Voice of freedom Fannie Lou Hamer: Spirit of the civil rights movement
Weatherford, Carole Boston
No woman could be braver and have more courage than Fannie Lou Hamer. For the fearless fight that Fannie demonstrated as the "the country's number one freedom-fighting woman", we learn how her story written in themed prose serves as a chronicle of her life of civil rights. From being the last born of a large Mississippi family to being a speaker at the 1964 Democratic National Convention, Fannie went on to cofound the National Women's Political Caucus. By learning that she had a right to vote, Fannie used her voice to advocate for voting rights for others.
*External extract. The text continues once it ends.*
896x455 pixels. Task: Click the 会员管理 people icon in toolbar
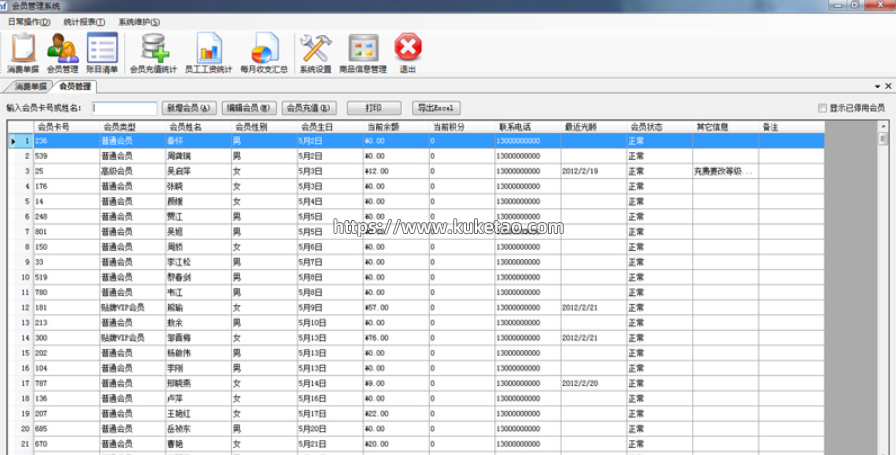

Only passing through: The story of Sojourner Truth
Rockwell, Anne
A young woman named Isabella leads a strong and courageous life after being sold three times as a slave girl in the northeastern United States. After she is given a freedom day by a couple living nearby who knew of the 1827 New York law to set adults free, Isabella felt the "power of a nation" in court to win back her son who was unlawfully sold out of state. Isabella later heard God calling her to be a sojourner and spread her message about the value of freedom and what it had been like to be a slave. She would ask people "Is this any way to treat a human being"? Sojourner told her truth so well that she took the name Sojourner Truth and carried a white silk banner with the words "Proclaim Liberty" wherever she went.